Their own diving bell was stilled for a moment; it was under control. He heard the usual thumps and dings that meant the stage was being disconnected, and another thunk as the bell was mated to the entrance lock of the Ceto, the Diving Support Vessel. He tried to see through the porthole who was rescuing them – at least two men must have survived to be able to coax the bell into its docking position – but he could not make out anything beyond the ceaseless spray and the strange persistent fibrous rain.

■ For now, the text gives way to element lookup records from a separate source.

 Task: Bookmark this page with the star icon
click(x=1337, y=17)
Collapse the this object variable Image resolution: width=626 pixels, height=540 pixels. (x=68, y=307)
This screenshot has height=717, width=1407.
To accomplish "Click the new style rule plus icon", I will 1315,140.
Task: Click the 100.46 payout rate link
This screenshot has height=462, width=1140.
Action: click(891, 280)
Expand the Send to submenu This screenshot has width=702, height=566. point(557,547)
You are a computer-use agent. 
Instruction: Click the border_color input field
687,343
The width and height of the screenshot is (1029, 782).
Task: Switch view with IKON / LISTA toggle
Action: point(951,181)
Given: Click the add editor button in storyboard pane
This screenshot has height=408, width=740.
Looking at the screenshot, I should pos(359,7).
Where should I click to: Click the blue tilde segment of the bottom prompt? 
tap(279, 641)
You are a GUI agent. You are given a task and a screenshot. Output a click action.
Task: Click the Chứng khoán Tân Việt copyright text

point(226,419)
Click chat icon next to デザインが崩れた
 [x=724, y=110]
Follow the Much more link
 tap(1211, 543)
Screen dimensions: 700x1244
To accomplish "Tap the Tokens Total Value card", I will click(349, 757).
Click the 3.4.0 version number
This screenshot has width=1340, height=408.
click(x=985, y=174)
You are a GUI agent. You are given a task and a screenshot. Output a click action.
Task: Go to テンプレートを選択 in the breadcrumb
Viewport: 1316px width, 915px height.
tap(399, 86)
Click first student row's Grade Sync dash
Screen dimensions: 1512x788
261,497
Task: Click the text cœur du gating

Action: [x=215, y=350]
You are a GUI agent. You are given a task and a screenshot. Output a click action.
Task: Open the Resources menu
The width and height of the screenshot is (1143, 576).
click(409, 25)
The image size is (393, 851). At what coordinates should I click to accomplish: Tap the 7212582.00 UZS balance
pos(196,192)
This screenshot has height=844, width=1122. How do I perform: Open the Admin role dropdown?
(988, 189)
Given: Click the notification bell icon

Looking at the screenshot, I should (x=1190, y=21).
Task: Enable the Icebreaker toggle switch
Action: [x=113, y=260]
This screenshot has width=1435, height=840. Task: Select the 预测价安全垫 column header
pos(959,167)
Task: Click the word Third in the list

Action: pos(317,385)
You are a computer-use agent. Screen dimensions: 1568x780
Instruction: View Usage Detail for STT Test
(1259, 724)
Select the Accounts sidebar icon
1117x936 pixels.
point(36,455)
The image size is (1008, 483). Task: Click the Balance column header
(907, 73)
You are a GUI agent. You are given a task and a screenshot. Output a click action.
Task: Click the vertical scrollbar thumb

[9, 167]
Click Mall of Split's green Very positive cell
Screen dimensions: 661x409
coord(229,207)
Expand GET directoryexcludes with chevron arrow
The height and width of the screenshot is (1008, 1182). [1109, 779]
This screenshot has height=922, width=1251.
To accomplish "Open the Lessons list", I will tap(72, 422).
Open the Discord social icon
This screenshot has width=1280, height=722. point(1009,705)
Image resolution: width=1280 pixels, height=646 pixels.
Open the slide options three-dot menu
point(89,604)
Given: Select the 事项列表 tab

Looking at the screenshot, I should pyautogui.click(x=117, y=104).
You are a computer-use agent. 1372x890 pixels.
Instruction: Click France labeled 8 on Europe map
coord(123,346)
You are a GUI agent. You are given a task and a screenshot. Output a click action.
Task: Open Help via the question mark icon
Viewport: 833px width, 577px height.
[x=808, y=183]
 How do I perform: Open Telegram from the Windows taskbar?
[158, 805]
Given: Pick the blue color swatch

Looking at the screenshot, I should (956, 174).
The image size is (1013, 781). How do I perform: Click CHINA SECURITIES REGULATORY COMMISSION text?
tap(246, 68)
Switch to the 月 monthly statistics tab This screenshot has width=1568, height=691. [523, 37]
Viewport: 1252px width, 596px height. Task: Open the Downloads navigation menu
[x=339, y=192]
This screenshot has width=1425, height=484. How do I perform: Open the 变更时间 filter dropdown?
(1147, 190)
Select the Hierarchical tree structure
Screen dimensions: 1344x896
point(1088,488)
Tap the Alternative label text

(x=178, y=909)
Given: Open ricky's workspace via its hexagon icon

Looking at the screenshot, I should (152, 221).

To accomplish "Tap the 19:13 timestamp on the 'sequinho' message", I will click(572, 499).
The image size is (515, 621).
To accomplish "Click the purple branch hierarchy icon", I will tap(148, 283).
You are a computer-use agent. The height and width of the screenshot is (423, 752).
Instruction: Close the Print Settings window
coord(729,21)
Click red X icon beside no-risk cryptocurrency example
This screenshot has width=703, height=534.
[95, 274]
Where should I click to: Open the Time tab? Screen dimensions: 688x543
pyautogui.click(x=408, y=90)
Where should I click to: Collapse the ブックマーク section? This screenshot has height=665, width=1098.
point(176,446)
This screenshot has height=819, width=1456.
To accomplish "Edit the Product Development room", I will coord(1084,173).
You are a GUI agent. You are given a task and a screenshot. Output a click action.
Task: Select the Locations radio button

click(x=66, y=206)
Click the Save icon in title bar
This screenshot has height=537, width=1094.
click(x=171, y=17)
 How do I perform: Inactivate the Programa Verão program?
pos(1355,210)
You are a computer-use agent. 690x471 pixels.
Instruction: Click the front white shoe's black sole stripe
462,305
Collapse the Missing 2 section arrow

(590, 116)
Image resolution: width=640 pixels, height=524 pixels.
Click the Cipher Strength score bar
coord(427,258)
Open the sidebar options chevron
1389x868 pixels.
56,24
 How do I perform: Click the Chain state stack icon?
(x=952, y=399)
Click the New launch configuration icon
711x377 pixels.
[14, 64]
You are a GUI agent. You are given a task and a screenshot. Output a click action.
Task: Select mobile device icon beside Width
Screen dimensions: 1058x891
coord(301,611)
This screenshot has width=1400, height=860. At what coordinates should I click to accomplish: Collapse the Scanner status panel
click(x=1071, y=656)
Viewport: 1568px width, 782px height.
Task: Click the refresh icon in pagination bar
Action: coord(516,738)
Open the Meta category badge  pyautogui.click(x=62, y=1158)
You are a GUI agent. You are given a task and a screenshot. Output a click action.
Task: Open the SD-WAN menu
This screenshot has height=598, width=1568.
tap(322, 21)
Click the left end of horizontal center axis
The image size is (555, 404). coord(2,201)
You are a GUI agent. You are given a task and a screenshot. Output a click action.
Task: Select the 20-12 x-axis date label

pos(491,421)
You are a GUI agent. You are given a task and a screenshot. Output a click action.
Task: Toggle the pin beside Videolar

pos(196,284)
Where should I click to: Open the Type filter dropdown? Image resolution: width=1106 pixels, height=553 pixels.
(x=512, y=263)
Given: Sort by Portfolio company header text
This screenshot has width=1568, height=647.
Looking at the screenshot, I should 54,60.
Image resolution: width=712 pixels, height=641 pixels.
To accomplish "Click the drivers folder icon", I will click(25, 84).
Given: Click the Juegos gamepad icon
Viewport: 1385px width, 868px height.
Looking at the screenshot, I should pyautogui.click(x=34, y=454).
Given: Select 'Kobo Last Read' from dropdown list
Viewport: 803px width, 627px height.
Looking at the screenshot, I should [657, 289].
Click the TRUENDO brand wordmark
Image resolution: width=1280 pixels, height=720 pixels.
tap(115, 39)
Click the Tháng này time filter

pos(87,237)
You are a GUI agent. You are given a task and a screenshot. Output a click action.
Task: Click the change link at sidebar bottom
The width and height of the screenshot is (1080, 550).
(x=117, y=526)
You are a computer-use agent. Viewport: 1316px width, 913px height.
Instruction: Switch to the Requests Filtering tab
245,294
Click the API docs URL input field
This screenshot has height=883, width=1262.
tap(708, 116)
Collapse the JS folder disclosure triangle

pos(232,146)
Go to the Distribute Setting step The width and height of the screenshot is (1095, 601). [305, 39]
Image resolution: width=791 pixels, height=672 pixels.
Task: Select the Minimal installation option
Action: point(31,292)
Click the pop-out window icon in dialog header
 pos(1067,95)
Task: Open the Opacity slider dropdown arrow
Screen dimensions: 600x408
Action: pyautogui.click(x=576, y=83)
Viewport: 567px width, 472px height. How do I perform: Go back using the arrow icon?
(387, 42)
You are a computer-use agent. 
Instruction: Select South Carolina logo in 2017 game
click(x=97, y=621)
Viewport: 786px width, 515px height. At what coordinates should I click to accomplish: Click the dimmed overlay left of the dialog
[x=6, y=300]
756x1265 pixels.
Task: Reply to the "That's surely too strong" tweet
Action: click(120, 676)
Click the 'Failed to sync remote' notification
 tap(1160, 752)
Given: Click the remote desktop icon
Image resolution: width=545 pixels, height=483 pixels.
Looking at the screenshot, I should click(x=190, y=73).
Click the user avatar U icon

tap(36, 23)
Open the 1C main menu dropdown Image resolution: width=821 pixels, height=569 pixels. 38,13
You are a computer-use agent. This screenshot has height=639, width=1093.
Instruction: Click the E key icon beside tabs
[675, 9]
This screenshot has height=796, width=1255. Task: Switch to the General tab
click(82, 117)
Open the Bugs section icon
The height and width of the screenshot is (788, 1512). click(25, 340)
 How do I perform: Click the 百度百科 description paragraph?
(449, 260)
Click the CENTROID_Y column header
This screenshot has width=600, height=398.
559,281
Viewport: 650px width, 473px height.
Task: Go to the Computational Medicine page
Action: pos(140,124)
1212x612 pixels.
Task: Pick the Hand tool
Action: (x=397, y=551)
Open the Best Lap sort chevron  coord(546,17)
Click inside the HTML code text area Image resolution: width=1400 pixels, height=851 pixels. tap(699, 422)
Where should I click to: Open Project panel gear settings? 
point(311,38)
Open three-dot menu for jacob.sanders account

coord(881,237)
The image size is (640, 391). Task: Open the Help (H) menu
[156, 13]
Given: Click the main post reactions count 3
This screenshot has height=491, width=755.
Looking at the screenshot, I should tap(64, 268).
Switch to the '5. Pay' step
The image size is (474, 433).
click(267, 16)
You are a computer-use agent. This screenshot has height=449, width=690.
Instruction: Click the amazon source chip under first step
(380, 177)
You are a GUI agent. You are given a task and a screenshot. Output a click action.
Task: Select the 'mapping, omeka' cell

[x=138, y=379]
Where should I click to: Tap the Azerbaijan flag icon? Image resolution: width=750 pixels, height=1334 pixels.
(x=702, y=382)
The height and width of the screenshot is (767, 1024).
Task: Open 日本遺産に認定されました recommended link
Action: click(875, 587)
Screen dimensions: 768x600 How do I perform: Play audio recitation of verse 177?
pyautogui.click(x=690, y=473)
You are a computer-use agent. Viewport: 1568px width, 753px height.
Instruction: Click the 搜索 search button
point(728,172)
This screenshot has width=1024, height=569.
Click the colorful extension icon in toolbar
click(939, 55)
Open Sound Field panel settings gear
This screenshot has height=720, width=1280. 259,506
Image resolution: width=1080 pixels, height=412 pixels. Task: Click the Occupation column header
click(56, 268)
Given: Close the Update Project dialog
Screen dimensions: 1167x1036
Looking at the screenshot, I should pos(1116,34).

He ran a palm over his forehead, pushing his sweaty hair back from his face, and looked through the hatch at the trunking space and the tunnel to safety that it offered. 'How are we for pressure in there?' he asked, but nobody was replying. The readings on the diving-bell gauge were normal but everything else was frazzled; it might simply have frozen. He had to hope that the pressure inside the DSV was equal to that in the bell. Jane thought of his son. He whispered, 'Stanley.'

He spun the hatch wheel and felt his body tense as the door hissed open. Seawater rained on him from the seal as he ducked under the frame and into the Ceto. Blood was smeared across the outside of one of its tiny windows. There was nothing to be seen through that. He ducked back into the bell, grasped Stopper under the arms and dragged him through to their living quarters. He tried hoisting him onto one of the bunks, but all his strength had left him; his muscles felt flabby, saturated by fear. The wound on the back of Stopper's head had stopped bleeding. His breathing and pulse were weak but regular. That was something. Jane wondered how long they would have to wait for help to arrive. Nothing was landing on the helipad while the sea was being whipped up like this. Decompression time for the team would be something in the region of thirty-six hours.

He made sure that Stopper was comfortable, then made his way to the end of the chamber where a window allowed him a view of the second chamber. He could not yet see Rae or Carver, but he could hear the clamour of their diving bell as the winchmen struggled to align it with the entrance lock. Shadows flashed across the porthole and then he could see the other bell as it was hauled into view alongside theirs. As the hatches drew level the tartan headband that Rae always wore became visible.

Rae was crying. Hismouth was open; light glittered in the bars of saliva between his lips. Maybe Carver had died. But that wasn't so; Rae's buddy was standing behind him. He was trying to calm Rae down.

What is it? Jane mouthed, but he wasn't sure Rae could see him. The cramped living quarters had never seemed so stifling to Jane.

A letter from Stanley lay on his bunk. Before they had descended that morning – the sky a beautiful unbroken span of coral pink; the sea flat cobalt, not a scuff of white upon it – he had read it half a dozen times. He wrote well for a five-year old. It was in a mix of upper- and lower-case letters, and the spelling relied on phonetics in the main, but it was neat, with little slope. Stream of consciousness, almost. A blurt of detail, as if he couldn't get it out of himself quick enough.